Today we start a series on the results from our latest SME surveys. We have data from our statistically representative cross sections of 26,000 businesses, from small part-time businesses up to well established firms. This data feeds our SME reports, and we are working on the next edition, though the 2015 version is still available and is available on demand. This is a top-level summary of our findings, the detailed analysis is available for our paying clients.
We begin today with some basic facts about the sector, before we look at their levels of confidence, use of technology, borrowing needs and propensity; and hiring plans. We find that many businesses continue to struggle with tight cash-flows and are unable or unwilling to borrow more to help grow their businesses. Debtor days are increasing for many, as larger firms, and government departments are settling their invoices on more extended terms. Switching between banks is still relatively rare.
The state of SME’s are important because around 5 million households are reliant in income from them, and when they fire, they can become a significant growth engine. We will also, later, discuss the state by state variations, which are significant.
So to begin. There are more than 2.2 million small and medium businesses. Many are located in the main urban centres, but there is also a smattering across the regions as well.
When we look across an industry classification, we see that the largest segment of the market is construction, then technical, and then real estate and rentals. Property and construction related activity provides employment to more than one third of businesses, directly or indirectly.
At this point we introduce our SME segmentation model. Segmentation is essential when looking at the SME sector, because the businesses are so varied. Our model takes account of a number of elements, including purpose of the business, length of time trading, history of the principle and number of employees. Here is a brief summary.
Hobbyists are running part-time businesses, for example trading on eBay, doing a few hours in the “gig” economy, or doing it just for fun.
Career Switching Start-ups are new businesses created by people who, either from choice, or redundancy have decided to start their own business.
Cold Start-ups are new businesses, starting from scratch, with limited experience and funds.
Cash-strapped Sole Traders are businesses who have been trading for some time, but are finding it difficult to maintain a balance of selling and delivering to customers. Many are in the construction sector.
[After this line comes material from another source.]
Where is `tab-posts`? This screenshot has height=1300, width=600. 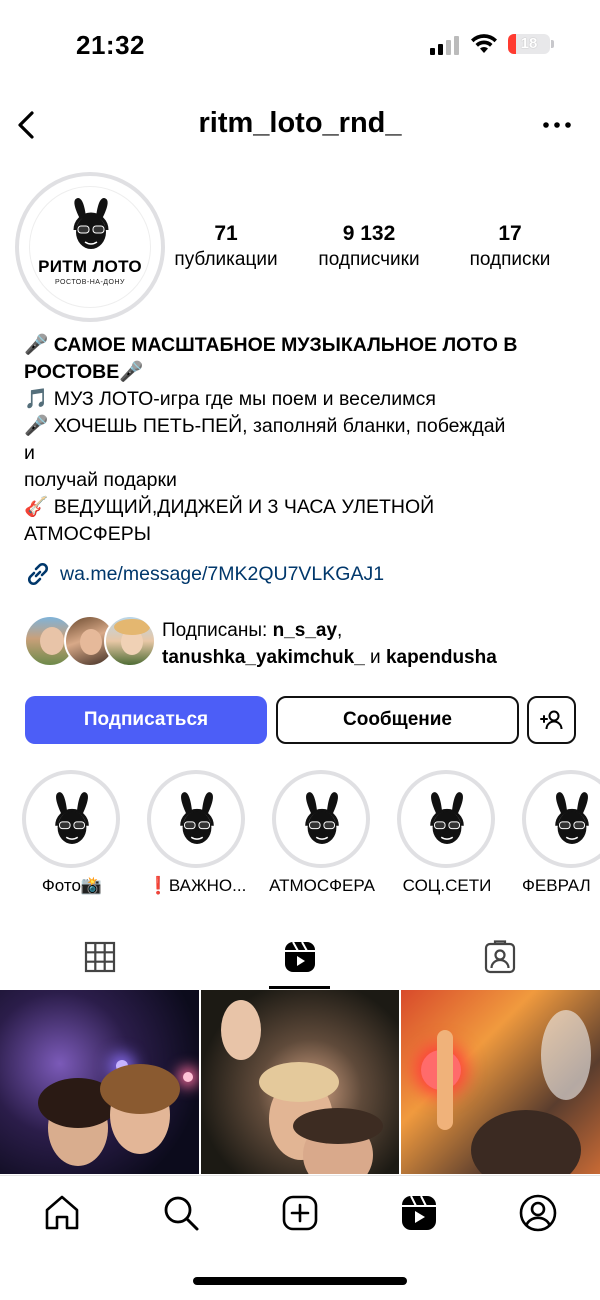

Stable Contractors are businesses who have been trading for longer and are in a more stable condition. Many will be sole-traders.
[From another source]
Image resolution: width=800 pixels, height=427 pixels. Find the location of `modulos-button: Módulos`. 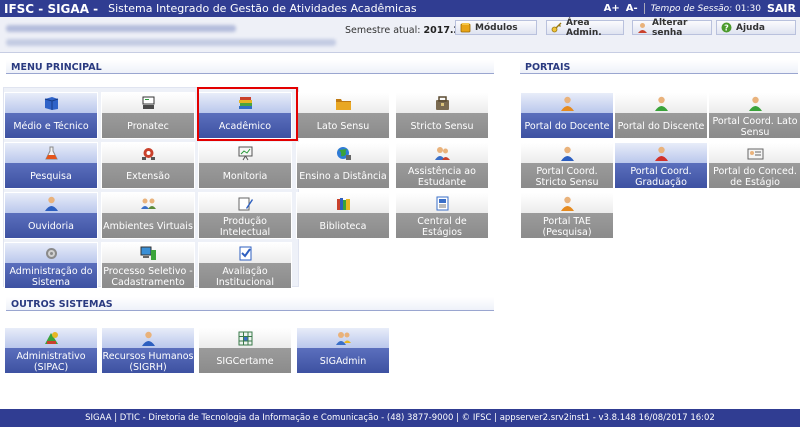

modulos-button: Módulos is located at coordinates (496, 28).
Established Service Contractors are more resilient, and often employing business, with a track record, and established customer base.
Professional Independents are self-employed qualified individuals, working in a number of professions, from medicine, law, financial services to vets.
Growing Business, are on the move, seeking to expand and extend. They are mainly employing businesses.
Business in Transition are those seeking to change, from for example, sole trader to a company, or commence international trading.
Mature Steady State businesses are well established firms, where the focus is not on growth, but on keeping the business running efficiently.
Finally, Large Established Firms are those with large number of employees, a successful track record of trading, and an established brand.
The relative distribution across these segments is shown below. This highlights the effectiveness of the segmentation.
The time trading has a significant impact on the segmentation, as you might expect.
We also find the age of the principal varies across the segments.